Perfil
Agustín Ibarrola, aquella chapela
El pintor y escultor bilbaíno, creador del Bosque de Oma, ha fallecido a los 93 años
Juan Cruz
Hablaba como para dejar huecos, para que el otro terminara la vocalización de sus ideas, porque él en realidad lo que quería era esculpir, llenar de árboles pintados por él las plazas del País Vasco, su pueblo.
Amparado en aquella chapela que ahora es parte de la historia, estética y ética, de su tierra, Agustín Ibarrola llegó a Tenerife, en 1974, como un huido de todas partes, y como un hombre que quería plantar, sembrar, hacer de su arte una semilla.

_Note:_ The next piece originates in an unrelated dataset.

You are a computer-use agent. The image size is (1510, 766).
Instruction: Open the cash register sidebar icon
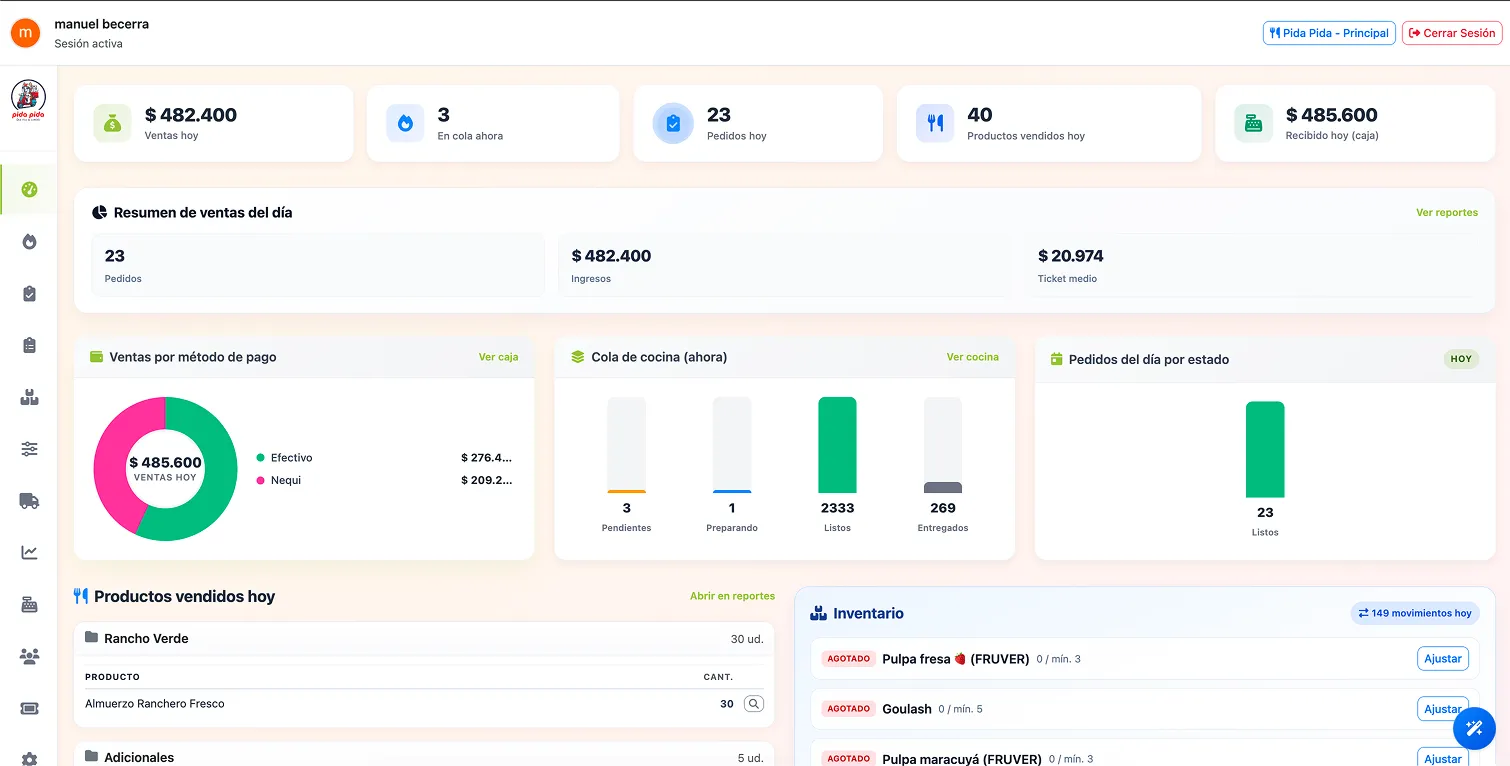tap(29, 604)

En Tenerife, cuyo Colegio de Arquitectos había traído también a Joan Miró para explicar que el firmamento y la tierra se juntan para explicar la raíz de la creación artística en cualquiera de sus dimensiones, se hizo Ibarrolla el amigo de todo el mundo que quisiera escuchar el sonido de su escultura.
Hablaba bajito, buscando los ojos de la gente, y aún no tenía impreso, en su ser, hasta en su gesto, el miedo que luego circuló en su país (otra vez) en los tiempos de la naciente democracia. No lo dejaron ni a sol ni a sombra, era sospechosa su defensa de la libertad, así que él arreció en su compromiso, que convirtió en parte de la lucha de Euskadi por la libertad cuando ETA se empeñó en hacer de su pasado tenebroso un futuro aun más paradójico: acabado el periodo del dictador, ¿qué hacía ese odio al que buscaba de su país un territorio de paz, distinto a aquel que había generado tanta muerte?
Al declararlo enemigo de su propia raíz quisieron inutilizarlo, pero se fue por plazas y bosques, y por otros territorios del suelo español a hacer como en Tenerife: mostrar su arte. La naturaleza y la metáfora, cultivadas por él como una sola música de la tierra, eran la esencia de su mensaje. Una vez, en 2000, lo vi exponer en Valladolid. Él estaba con su mujer, Mary Luz, a quien por entonces le había preguntado su nieto por algo que le habían dicho en la escuela. “Me han llamado españolista. ¿Eso qué es?”
Interrogantes como cuchillos
De preguntas así, de interrogantes como cuchillos, se hizo la vida de los Ibarrola, sometida entonces, antes y después, a la falta de libertad, a la intimidación y al insulto. Allí, y en todas partes, aquel hombre con chapela y árboles iba llevando el espacio que la naturaleza le regalaba al arte. No había en la estructura de aire de su apuesta ningún lugar común político, sólo había símbolos de su libertad de respirar. Y al nieto lo llamaban españolista y a él le hurtaban el pan, la sal, de su libertad para inventar, en medio de los bosques, imágenes que le venían desde debajo de la chapela.
En esa exposición de Valladolid, me dijo, había huecos que no eran agujeros. Hablaba en metáfora, como los poetas y como muchos vascos que, como él, han estado años y años hablando por señas para que no cayera sobre ellos la cruz de la venganza… por ser “españolistas”. Me contó que en un bar de su país le habían gritado:
--¡¡No tienes derecho a llevar chapela!!
Si la chapela era su patria, igual que la lengua y la mirada, ¿cómo iba Ibarrola a quitarse la chapela?... Él lo pintó todo, lo miró todo, y muchas veces sus bosques parecían los bosques que vivió, aunque los buscara en otra parte. Su país iba con él, como su chapela, como las paredes que animó con sus gestos.
“Me sorprende”, me dijo aquel día en Valladolid, “siempre que llego a una ciudad y veo las paredes limpias”. En tiempos peores él animó hasta las paredes.